DATA EXTRACTS:
────

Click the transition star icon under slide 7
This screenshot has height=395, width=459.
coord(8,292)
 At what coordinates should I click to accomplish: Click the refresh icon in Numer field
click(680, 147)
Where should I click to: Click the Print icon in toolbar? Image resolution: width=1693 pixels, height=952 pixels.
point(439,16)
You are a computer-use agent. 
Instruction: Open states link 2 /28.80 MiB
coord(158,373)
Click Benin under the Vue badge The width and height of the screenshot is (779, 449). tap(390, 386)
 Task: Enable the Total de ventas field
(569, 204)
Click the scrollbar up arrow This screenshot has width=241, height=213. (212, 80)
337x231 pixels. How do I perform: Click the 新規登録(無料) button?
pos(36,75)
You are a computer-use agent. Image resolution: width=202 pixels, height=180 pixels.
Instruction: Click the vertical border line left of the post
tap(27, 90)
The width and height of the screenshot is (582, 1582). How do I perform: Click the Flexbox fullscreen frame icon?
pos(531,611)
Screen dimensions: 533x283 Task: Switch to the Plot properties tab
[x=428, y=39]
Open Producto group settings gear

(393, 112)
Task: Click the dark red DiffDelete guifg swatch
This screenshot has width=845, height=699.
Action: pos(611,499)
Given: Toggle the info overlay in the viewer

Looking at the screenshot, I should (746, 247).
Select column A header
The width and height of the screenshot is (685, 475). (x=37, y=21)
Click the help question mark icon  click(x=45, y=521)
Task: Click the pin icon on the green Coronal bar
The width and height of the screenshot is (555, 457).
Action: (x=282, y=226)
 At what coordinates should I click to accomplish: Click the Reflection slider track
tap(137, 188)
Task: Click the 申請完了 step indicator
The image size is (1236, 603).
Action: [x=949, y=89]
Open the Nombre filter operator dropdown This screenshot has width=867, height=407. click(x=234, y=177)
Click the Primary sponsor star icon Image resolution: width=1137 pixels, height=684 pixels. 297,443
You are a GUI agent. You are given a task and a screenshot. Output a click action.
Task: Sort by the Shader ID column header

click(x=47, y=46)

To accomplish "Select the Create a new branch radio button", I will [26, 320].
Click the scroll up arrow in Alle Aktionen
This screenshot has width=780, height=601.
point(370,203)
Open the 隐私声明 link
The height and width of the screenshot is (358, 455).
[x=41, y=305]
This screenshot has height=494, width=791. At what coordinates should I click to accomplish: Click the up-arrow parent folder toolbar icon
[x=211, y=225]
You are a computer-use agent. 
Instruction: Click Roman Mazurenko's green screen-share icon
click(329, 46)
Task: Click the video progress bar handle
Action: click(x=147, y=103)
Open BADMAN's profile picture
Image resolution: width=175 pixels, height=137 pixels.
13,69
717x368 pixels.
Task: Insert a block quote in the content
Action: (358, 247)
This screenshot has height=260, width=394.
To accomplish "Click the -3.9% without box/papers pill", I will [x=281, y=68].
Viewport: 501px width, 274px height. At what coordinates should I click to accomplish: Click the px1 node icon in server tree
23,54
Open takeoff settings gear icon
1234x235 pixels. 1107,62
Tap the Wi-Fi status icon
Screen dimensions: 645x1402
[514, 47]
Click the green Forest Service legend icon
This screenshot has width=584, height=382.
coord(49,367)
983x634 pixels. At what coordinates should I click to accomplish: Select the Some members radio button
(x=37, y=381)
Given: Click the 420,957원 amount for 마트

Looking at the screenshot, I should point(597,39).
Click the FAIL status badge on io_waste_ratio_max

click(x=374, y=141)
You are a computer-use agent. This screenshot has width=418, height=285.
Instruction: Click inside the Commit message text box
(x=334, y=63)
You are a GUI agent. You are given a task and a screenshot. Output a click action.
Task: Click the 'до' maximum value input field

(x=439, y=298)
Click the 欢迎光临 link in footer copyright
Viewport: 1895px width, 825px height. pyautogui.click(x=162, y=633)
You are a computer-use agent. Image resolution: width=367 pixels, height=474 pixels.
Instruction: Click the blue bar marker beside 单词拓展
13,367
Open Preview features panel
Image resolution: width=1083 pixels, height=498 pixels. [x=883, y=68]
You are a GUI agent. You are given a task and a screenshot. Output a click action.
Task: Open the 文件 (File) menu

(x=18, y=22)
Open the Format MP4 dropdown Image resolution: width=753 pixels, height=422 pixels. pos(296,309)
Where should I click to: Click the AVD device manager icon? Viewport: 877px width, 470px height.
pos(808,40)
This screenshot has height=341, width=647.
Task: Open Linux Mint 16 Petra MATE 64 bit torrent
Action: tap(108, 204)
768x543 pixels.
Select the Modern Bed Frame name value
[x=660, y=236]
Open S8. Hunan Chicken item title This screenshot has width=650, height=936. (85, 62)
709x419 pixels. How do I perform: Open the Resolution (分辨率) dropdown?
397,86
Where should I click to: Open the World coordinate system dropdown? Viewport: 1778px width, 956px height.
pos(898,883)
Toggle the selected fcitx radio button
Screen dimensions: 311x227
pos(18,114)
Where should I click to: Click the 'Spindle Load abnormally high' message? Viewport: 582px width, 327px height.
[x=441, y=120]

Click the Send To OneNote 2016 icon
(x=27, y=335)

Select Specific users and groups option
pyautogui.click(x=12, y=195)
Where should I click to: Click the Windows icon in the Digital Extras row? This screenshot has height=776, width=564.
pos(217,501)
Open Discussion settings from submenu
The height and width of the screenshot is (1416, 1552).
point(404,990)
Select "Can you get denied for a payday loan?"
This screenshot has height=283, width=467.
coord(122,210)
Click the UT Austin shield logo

────

WORK REQUEST:
The response should consist of every record, written out exactly as given.

RESPONSE BELOW:
Click the transition star icon under slide 7
This screenshot has height=395, width=459.
coord(8,292)
 At what coordinates should I click to accomplish: Click the refresh icon in Numer field
click(680, 147)
Where should I click to: Click the Print icon in toolbar? Image resolution: width=1693 pixels, height=952 pixels.
point(439,16)
You are a computer-use agent. 
Instruction: Open states link 2 /28.80 MiB
coord(158,373)
Click Benin under the Vue badge The width and height of the screenshot is (779, 449). tap(390, 386)
 Task: Enable the Total de ventas field
(569, 204)
Click the scrollbar up arrow This screenshot has width=241, height=213. (212, 80)
337x231 pixels. How do I perform: Click the 新規登録(無料) button?
pos(36,75)
You are a computer-use agent. Image resolution: width=202 pixels, height=180 pixels.
Instruction: Click the vertical border line left of the post
tap(27, 90)
The width and height of the screenshot is (582, 1582). How do I perform: Click the Flexbox fullscreen frame icon?
pos(531,611)
Screen dimensions: 533x283 Task: Switch to the Plot properties tab
[x=428, y=39]
Open Producto group settings gear

(393, 112)
Task: Click the dark red DiffDelete guifg swatch
This screenshot has width=845, height=699.
Action: pos(611,499)
Given: Toggle the info overlay in the viewer

Looking at the screenshot, I should (746, 247).
Select column A header
The width and height of the screenshot is (685, 475). (x=37, y=21)
Click the help question mark icon  click(x=45, y=521)
Task: Click the pin icon on the green Coronal bar
The width and height of the screenshot is (555, 457).
Action: (x=282, y=226)
 At what coordinates should I click to accomplish: Click the Reflection slider track
tap(137, 188)
Task: Click the 申請完了 step indicator
The image size is (1236, 603).
Action: [x=949, y=89]
Open the Nombre filter operator dropdown This screenshot has width=867, height=407. click(x=234, y=177)
Click the Primary sponsor star icon Image resolution: width=1137 pixels, height=684 pixels. 297,443
You are a GUI agent. You are given a task and a screenshot. Output a click action.
Task: Sort by the Shader ID column header

click(x=47, y=46)

To accomplish "Select the Create a new branch radio button", I will [26, 320].
Click the scroll up arrow in Alle Aktionen
This screenshot has width=780, height=601.
point(370,203)
Open the 隐私声明 link
The height and width of the screenshot is (358, 455).
[x=41, y=305]
This screenshot has height=494, width=791. At what coordinates should I click to accomplish: Click the up-arrow parent folder toolbar icon
[x=211, y=225]
You are a computer-use agent. 
Instruction: Click Roman Mazurenko's green screen-share icon
click(329, 46)
Task: Click the video progress bar handle
Action: click(x=147, y=103)
Open BADMAN's profile picture
Image resolution: width=175 pixels, height=137 pixels.
13,69
717x368 pixels.
Task: Insert a block quote in the content
Action: (358, 247)
This screenshot has height=260, width=394.
To accomplish "Click the -3.9% without box/papers pill", I will [x=281, y=68].
Viewport: 501px width, 274px height. At what coordinates should I click to accomplish: Click the px1 node icon in server tree
23,54
Open takeoff settings gear icon
1234x235 pixels. 1107,62
Tap the Wi-Fi status icon
Screen dimensions: 645x1402
[514, 47]
Click the green Forest Service legend icon
This screenshot has width=584, height=382.
coord(49,367)
983x634 pixels. At what coordinates should I click to accomplish: Select the Some members radio button
(x=37, y=381)
Given: Click the 420,957원 amount for 마트

Looking at the screenshot, I should point(597,39).
Click the FAIL status badge on io_waste_ratio_max

click(x=374, y=141)
You are a computer-use agent. This screenshot has width=418, height=285.
Instruction: Click inside the Commit message text box
(x=334, y=63)
You are a GUI agent. You are given a task and a screenshot. Output a click action.
Task: Click the 'до' maximum value input field

(x=439, y=298)
Click the 欢迎光临 link in footer copyright
Viewport: 1895px width, 825px height. pyautogui.click(x=162, y=633)
You are a computer-use agent. Image resolution: width=367 pixels, height=474 pixels.
Instruction: Click the blue bar marker beside 单词拓展
13,367
Open Preview features panel
Image resolution: width=1083 pixels, height=498 pixels. [x=883, y=68]
You are a GUI agent. You are given a task and a screenshot. Output a click action.
Task: Open the 文件 (File) menu

(x=18, y=22)
Open the Format MP4 dropdown Image resolution: width=753 pixels, height=422 pixels. pos(296,309)
Where should I click to: Click the AVD device manager icon? Viewport: 877px width, 470px height.
pos(808,40)
This screenshot has height=341, width=647.
Task: Open Linux Mint 16 Petra MATE 64 bit torrent
Action: tap(108, 204)
768x543 pixels.
Select the Modern Bed Frame name value
[x=660, y=236]
Open S8. Hunan Chicken item title This screenshot has width=650, height=936. (85, 62)
709x419 pixels. How do I perform: Open the Resolution (分辨率) dropdown?
397,86
Where should I click to: Open the World coordinate system dropdown? Viewport: 1778px width, 956px height.
pos(898,883)
Toggle the selected fcitx radio button
Screen dimensions: 311x227
pos(18,114)
Where should I click to: Click the 'Spindle Load abnormally high' message? Viewport: 582px width, 327px height.
[x=441, y=120]

Click the Send To OneNote 2016 icon
(x=27, y=335)

Select Specific users and groups option
pyautogui.click(x=12, y=195)
Where should I click to: Click the Windows icon in the Digital Extras row? This screenshot has height=776, width=564.
pos(217,501)
Open Discussion settings from submenu
The height and width of the screenshot is (1416, 1552).
point(404,990)
Select "Can you get denied for a payday loan?"
This screenshot has height=283, width=467.
coord(122,210)
Click the UT Austin shield logo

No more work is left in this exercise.